(PANA=写真)

さらに佐藤氏が注目するのは、強調の言葉づかいとジェスチャーだ。

「韻を踏み、強調する言葉づかいも素晴らしい。例えばiPodにたくさんの曲が入ることを“thousands songs”と繰り返し表現する。印象に残る理想的な首句反復です。あるいは“Whole music right in your pocket.”という場面。『すべての音楽が君のポケットにあるんだよ』とステージを移動しながら何度も語りかける。薄さについては、親指と人差し指で隙間をつくり、“super thin”と強調する。音声を消しても、身ぶりだけで話の内容が伝わってきます。とにかく天才。スーパーいいわ。参っちゃう。本当にスーパーワンダフル!」(佐藤氏)

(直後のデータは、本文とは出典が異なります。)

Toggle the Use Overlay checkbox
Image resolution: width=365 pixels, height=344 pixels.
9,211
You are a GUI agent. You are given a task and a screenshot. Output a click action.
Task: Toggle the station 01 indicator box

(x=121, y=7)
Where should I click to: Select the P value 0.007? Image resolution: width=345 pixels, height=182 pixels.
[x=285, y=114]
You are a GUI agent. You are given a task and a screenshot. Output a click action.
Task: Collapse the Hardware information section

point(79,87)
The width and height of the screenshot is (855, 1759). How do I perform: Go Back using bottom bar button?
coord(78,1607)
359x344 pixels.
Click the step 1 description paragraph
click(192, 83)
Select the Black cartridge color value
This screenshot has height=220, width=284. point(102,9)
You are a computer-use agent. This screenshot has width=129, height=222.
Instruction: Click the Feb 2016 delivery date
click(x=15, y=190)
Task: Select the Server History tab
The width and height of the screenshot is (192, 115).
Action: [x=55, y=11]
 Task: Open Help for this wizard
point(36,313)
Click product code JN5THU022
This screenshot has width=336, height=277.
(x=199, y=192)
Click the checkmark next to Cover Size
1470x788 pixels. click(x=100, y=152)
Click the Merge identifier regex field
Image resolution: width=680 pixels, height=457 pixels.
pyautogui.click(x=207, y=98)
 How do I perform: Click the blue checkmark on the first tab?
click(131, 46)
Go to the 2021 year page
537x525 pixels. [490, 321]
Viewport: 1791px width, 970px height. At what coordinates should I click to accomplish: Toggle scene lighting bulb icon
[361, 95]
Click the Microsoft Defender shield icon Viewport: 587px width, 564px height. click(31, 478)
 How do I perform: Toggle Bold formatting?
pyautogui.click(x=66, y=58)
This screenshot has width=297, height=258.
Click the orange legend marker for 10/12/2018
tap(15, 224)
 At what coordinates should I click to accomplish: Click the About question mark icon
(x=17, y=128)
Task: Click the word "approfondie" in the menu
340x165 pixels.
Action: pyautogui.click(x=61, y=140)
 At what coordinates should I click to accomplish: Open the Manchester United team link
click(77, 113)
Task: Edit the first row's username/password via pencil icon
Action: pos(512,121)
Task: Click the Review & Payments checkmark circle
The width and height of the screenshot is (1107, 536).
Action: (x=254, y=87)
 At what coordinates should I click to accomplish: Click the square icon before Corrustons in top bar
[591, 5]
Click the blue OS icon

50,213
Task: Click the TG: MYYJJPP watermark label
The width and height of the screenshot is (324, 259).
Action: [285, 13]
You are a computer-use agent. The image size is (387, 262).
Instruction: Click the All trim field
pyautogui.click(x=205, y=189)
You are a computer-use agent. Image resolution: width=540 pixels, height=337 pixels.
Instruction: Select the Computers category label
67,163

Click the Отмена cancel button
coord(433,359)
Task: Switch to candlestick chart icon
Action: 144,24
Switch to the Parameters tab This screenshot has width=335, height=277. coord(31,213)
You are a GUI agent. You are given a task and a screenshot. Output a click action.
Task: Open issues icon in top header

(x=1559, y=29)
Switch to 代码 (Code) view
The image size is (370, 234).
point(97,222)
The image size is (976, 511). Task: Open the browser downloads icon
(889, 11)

まさにプレゼンの基本がすべて凝縮されたお手本。ジョブズのプレゼン映像を繰り返し見てトレーニングすれば、日本の経営者も世界の舞台で通用しそうだ。

ただし、テクニックだけを安易に真似るのは禁物だ。

「メッセージを絞り込んで強調すれば、記憶に残りやすいだけにデメリットもあります。実行できない場合や、あきらめて別のことをやりはじめた場合にすぐ見抜かれてしまう。ジョブズのような徹底した行動が取れないと逆に信用を失います」(匠氏)

暗黙の了解、選択の曖昧さ、集団決定などは、日本企業らしいビジネス慣習と長らく呼ばれてきたもの。まずはそこから見直さないと、世界に通用するカリスマ経営者の話し方は身につかないのかもしれない。